Travel is in fact one of the most consistent and top-selling categories of stock. Images might be used by the travel industry itself (magazines, tour brochures, guide books, etc.) or by advertisers using aspirational imagery of sparkling oceans and sweeping vistas to sell their products (think retirement planning ads, or pharmaceutical ‘after’ images!). Regardless – these images sell year-round and in very high volume.

There is however an important double-edged sword to bear in mind regarding travel photography. On the one hand, this is truly stock imagery that you can create without a lot of muss or fuss – and it’s fun! On the other hand, because so many hundreds of thousands of photographers love to travel – and make their adventures the focus of their hobby or profession – the quality bar for travel imagery is high. You have a lot of competition, and snapshots will not suffice.

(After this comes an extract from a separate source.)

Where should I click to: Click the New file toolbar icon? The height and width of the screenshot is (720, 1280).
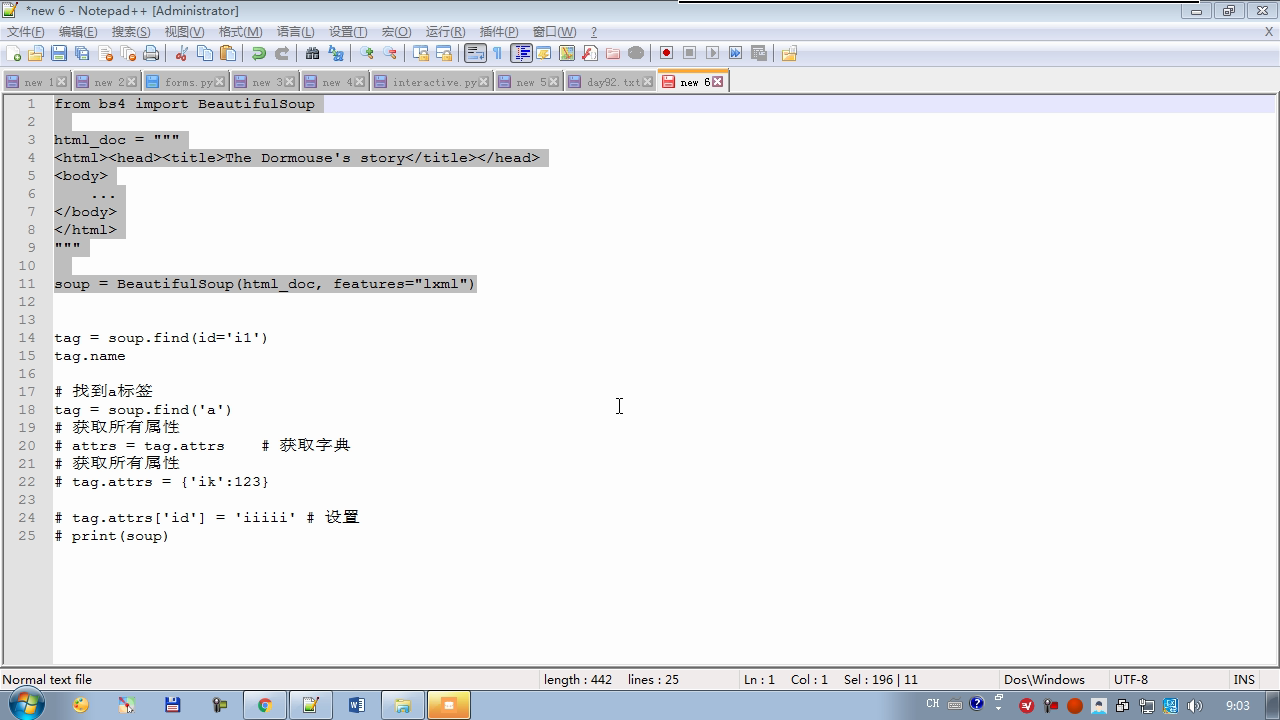(14, 53)
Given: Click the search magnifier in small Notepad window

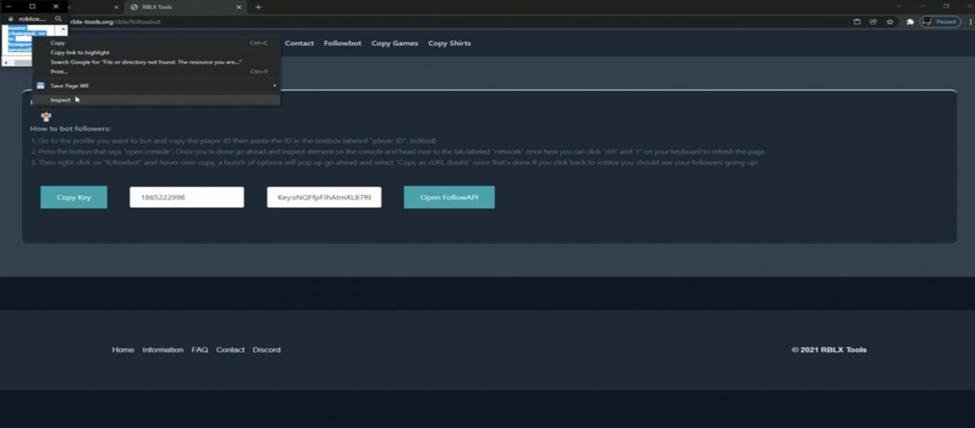Looking at the screenshot, I should click(x=59, y=19).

That said, pushing yourself off the beaten path, educating yourself on what sells, and finding a way to stand out from the crowd will result in great photography that will be personally rewarding – and could even end up paying for many trips to come!

photo by Emiliano Granado

We spoke to several buyers and photographers to ascertain which imagery is in demand, and how to create it. We found a lot of energy and passion on both sides of the fence – thanks to all of our experts for their enthusiasm and specific advice!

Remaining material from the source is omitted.